USING GENERATIVE ADVERSARIAL NETWORKS FOR EXTRACTION OF INSAR SIGNALS FROM LARGE-SCALE SENTINEL-1 INTERFEROGRAMS BY IMPROVING TROPOSPHERIC NOISE CORRECTION

B. Ghosh1, M. Haghshenas Haghighi2, M. Motagh1,2, and S. Maghsudi3 B. Ghosh et al.
  • 1GFZ German Research Centre for Geosciences, Department of Geodesy, Section of Remote Sensing, 14473 Potsdam, Germany
  • 2Institut für Photogrammetrie und GeoInformation (IPI), Leibniz Universität Hannover, Nienburger Str. 1, D-30167 Hannover, Germany
  • 3Computer Science Department, Maria-von-Linden-Straße 6, 2nd floor, room no. 20-5 / A19, University of Tübingen, 720740 Tuebingen, Germany

Keywords: Sentinel-1, Interferometric Synthetic Aperture Radar (InSAR), ERA-Interim, GACOS, Generative Adversarial Network (GAN)
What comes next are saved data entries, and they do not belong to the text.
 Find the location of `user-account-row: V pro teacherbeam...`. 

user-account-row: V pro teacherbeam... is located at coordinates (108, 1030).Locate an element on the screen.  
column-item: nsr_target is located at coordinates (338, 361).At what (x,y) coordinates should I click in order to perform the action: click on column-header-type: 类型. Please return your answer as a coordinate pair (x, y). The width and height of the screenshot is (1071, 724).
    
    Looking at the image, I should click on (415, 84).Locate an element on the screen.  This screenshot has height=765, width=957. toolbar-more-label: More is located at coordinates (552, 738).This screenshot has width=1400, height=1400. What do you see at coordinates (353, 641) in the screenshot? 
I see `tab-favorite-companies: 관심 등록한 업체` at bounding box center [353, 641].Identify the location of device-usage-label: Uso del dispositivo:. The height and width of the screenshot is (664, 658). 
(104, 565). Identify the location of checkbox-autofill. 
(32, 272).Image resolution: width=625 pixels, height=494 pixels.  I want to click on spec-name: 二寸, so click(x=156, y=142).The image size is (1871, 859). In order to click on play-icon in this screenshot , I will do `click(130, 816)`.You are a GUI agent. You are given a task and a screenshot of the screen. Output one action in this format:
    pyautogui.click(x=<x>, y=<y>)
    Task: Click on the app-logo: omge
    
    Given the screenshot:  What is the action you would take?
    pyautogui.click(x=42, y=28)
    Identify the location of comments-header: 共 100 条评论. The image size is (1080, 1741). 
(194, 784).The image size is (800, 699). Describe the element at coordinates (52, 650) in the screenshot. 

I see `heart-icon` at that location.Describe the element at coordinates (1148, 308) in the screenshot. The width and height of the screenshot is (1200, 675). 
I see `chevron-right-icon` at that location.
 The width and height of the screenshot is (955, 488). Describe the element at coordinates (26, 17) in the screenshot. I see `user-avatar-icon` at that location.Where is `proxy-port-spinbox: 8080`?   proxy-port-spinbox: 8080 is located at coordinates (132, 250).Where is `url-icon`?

Abstract. Spatiotemporal variations of pressure, temperature, water vapour content in the atmosphere lead to significant delays in interferometric synthetic aperture radar (InSAR) measurements of deformations in the ground. One of the key challenges in increasing the accuracy of ground deformation measurements using InSAR is to produce robust estimates of the tropospheric delay. Tropospheric models like ERA-Interim can be used to estimate the total tropospheric delay in interferograms in remote areas. The problem with using ERA-Interim model for interferogram correction is that after the tropospheric correction, there are still some residuals left in the interferograms, which can be mainly attributed to turbulent troposphere. In this study, we propose a Generative Adversarial Network (GAN) based approach to mitigate the phase delay caused by troposphere. In this method, we implement a noise to noise model, where the network is trained only with the interferograms corrupted by tropospheric noise. We applied the technique over 116 large scale 800 km long interfergrams formed from Sentinel-1 acquisitions covering a period from 25th October, 2014 to 2nd November, 2017 from descending track numbered 108 over Iran. Our approach reduces the root mean square of the phase values of the interferogram 64% compared to those of the original interferogram and by 55% in comparison to the corresponding ERA-Interim corrected version.